**Work to complete:** Look through the records below and collect all lines that hold the string "computer".

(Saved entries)
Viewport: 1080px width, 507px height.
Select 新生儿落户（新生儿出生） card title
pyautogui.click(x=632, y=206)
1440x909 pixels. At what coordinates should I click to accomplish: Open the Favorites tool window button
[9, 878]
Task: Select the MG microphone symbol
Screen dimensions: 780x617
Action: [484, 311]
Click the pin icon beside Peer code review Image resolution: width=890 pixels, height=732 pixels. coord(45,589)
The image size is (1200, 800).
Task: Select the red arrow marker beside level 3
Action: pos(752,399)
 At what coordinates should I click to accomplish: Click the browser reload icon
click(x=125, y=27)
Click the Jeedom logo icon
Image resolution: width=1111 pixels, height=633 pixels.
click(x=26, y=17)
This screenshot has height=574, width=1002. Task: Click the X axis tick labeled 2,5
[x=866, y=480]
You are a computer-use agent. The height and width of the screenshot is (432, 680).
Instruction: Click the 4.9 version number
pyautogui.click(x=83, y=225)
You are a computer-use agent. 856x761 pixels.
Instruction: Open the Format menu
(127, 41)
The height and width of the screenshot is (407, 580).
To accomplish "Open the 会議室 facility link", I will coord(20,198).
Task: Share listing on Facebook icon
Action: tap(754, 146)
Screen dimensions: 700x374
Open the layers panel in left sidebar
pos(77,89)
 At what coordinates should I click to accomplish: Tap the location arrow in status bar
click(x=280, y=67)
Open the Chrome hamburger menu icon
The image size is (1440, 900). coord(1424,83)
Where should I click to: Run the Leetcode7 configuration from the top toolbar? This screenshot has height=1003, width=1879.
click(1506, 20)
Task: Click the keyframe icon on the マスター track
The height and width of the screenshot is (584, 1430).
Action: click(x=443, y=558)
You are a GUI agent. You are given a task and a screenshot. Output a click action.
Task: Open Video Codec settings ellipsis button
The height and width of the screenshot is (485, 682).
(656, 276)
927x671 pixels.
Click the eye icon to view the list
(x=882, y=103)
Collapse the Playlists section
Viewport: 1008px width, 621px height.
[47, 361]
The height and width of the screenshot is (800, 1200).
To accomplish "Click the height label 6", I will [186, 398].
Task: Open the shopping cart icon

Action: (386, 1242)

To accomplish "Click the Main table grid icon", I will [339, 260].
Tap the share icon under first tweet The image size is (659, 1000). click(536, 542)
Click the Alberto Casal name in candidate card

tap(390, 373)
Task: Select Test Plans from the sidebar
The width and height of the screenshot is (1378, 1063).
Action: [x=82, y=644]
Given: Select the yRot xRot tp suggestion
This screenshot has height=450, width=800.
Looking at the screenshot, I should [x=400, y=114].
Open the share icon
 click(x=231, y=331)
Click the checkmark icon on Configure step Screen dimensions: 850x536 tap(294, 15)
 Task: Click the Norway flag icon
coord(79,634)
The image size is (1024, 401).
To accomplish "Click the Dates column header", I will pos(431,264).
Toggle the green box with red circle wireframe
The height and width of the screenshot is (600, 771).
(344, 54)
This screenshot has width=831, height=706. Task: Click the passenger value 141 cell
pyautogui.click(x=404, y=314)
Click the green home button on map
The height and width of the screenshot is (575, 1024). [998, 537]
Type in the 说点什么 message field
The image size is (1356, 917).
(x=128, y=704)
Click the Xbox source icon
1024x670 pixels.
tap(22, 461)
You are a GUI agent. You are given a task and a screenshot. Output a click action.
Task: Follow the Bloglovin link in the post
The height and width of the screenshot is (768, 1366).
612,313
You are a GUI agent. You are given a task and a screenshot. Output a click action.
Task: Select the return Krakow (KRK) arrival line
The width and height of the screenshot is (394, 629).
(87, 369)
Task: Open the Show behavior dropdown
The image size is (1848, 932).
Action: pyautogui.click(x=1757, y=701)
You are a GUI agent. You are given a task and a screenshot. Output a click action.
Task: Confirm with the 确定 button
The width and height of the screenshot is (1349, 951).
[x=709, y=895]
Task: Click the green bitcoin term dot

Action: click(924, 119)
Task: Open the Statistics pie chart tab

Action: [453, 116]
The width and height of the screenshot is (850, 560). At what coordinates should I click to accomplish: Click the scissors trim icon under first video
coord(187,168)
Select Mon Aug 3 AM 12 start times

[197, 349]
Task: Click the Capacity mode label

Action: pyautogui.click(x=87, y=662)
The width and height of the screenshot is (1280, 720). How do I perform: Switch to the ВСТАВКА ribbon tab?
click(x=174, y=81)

**Answer below:**
You are a computer-use agent. The height and width of the screenshot is (432, 680).
You are a computer-use agent. 856x761 pixels.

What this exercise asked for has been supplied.